Scientists are decoding the DNA of listeria in a pilot program to improve the identification and understanding of food borne illnesses. DNA decoding has long been used to diagnose rare diseases, to predict your risks of cancer, and to tell of your ancestry. But is has never been used in food safety before. DNA sequencing is now cheaper and faster than before making this a viable option.
The initial target is listeria, the third leading cause of death from food poisonining.
Listeria can be found in soil, which can lead to vegetable contamination. Animals can also be carriers.
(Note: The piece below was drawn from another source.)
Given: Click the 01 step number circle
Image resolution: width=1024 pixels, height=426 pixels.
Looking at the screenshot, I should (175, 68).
Listeria has been found in uncooked meats, uncooked vegetables, fruit such as cantaloupes,pasteurized or unpasteurized milk, foods made from milk, and processed foods. Pasteurization and sufficient cooking kill Listeria; however, contamination may occur after cooking and before packaging.
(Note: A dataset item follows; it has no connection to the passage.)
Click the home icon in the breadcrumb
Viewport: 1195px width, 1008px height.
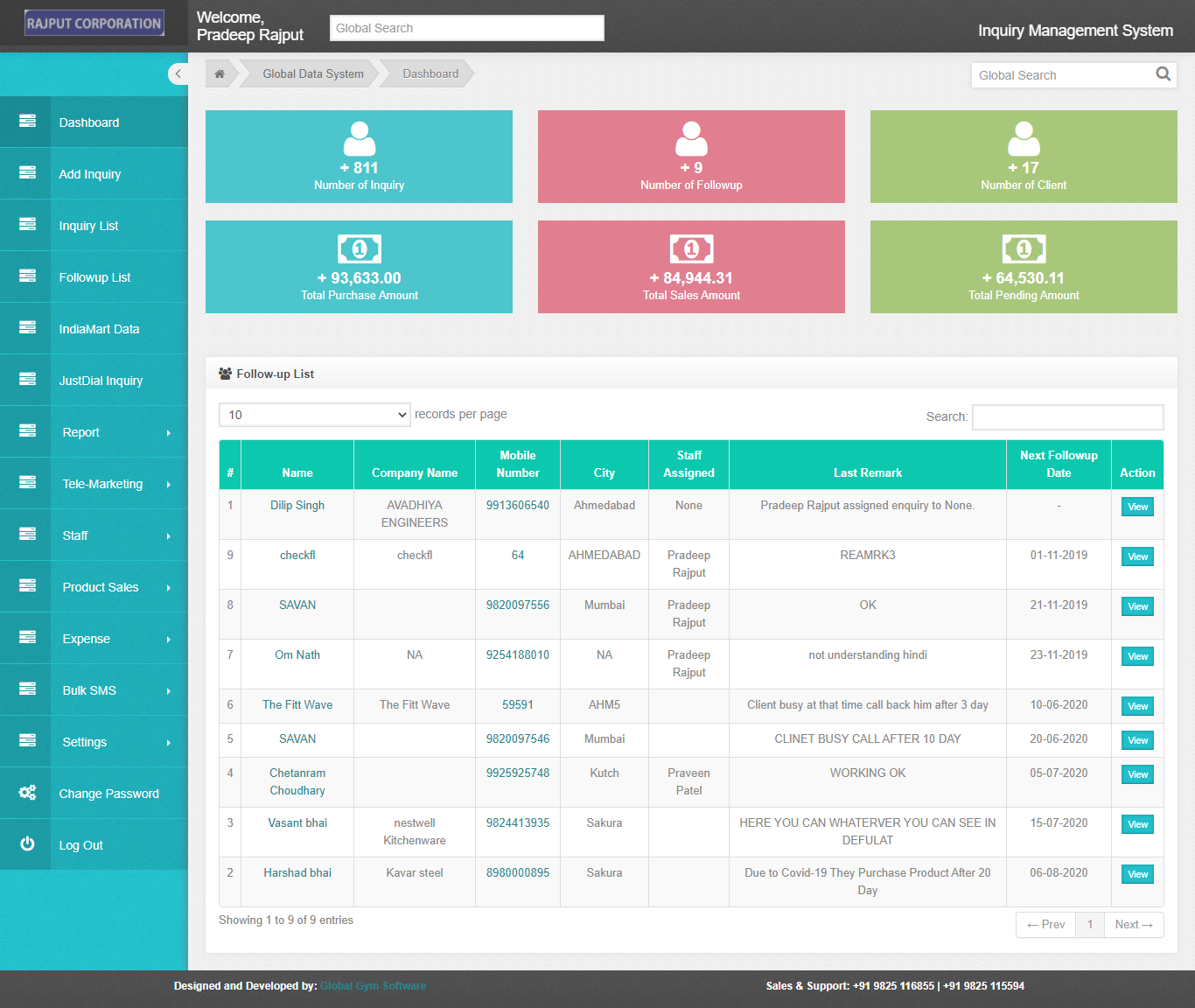click(x=220, y=74)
For example, meat-processing plants producing ready-to-eat foods, such as hot dogs and deli meats, must follow extensive sanitation policies and procedures to prevent Listeria contamination. Listeria monocytogenes is commonly found in soil, stream water, sewage, plants, and food. Listeria is responsible for listeriosis, a rare but potentially lethal food-borne infection. The case fatality rate for those with a severe form of infection may approach 25%. (Salmonella, in comparison, has a mortality rate estimated at less than 1%. Although Listeria monocytogenes has low infectivity, it is hardy and can grow in temperatures from 4 °C (39.2 °F) (the temperature of a refrigerator), to 37 °C (98.6 °F), (the body’s internal temperature). Listeriosis is a serious illness, and the disease may manifest as meningitis, or affect newborns due to its ability to penetrate the endothelial layer of the placenta.
This is really a new way to find and fight infections. One way to think of it is identifying a suspect by lineup or fingerprint.